**What is needed**
Could you please return each line of the data that has the word "will"?

**Dataset excerpts**
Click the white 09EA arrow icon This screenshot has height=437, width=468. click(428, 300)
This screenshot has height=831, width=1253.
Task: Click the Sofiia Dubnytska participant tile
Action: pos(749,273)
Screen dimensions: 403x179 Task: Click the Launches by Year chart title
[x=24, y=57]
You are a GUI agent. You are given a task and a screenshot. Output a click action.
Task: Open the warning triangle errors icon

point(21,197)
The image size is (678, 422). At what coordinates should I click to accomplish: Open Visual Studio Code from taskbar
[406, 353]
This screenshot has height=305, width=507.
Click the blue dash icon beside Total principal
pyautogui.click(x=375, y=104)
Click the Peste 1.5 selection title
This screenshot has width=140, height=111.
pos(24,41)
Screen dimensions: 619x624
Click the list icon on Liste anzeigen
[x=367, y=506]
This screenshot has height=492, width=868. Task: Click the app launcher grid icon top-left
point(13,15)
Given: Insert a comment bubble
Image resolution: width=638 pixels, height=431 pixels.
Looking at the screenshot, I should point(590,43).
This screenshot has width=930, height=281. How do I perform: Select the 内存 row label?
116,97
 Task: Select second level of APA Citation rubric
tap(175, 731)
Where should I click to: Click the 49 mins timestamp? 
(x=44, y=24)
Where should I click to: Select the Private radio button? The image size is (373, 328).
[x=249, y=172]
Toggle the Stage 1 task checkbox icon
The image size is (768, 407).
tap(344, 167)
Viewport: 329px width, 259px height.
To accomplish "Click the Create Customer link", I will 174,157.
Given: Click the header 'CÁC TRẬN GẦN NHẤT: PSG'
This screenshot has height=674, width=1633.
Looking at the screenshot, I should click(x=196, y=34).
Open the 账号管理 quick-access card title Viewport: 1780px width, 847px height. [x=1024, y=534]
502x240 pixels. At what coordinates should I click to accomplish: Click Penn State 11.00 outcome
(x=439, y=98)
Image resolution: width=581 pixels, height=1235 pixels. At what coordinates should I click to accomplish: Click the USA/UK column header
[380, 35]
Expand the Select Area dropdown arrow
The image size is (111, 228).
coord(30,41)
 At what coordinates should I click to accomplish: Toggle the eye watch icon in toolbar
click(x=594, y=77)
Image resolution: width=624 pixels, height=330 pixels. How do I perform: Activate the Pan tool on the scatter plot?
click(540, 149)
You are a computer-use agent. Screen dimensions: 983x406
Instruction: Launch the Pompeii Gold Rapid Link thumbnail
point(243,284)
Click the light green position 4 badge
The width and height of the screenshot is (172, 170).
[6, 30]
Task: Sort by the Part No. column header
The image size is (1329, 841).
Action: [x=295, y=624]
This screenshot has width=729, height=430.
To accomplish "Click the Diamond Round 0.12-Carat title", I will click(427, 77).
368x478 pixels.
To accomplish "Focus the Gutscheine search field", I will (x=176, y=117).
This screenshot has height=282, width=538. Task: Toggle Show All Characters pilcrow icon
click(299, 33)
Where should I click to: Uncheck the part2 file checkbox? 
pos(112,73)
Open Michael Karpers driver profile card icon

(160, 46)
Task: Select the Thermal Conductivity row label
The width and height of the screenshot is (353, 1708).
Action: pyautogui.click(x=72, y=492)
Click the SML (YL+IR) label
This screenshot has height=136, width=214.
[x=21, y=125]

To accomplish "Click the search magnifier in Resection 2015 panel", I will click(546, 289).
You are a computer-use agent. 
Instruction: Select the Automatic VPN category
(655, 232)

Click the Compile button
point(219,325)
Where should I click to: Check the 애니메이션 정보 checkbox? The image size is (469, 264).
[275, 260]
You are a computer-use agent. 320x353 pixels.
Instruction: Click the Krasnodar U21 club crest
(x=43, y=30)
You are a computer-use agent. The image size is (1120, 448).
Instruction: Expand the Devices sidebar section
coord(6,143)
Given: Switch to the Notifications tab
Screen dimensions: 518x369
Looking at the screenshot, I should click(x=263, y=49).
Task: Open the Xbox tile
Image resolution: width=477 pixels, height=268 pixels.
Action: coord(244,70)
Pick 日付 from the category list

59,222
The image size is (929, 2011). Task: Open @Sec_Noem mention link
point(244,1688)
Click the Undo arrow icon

**Result**
To accomplish "Click the Create Customer link", I will 174,157.
To accomplish "Click the Diamond Round 0.12-Carat title", I will click(427, 77).
To accomplish "Focus the Gutscheine search field", I will (x=176, y=117).
To accomplish "Click the search magnifier in Resection 2015 panel", I will click(546, 289).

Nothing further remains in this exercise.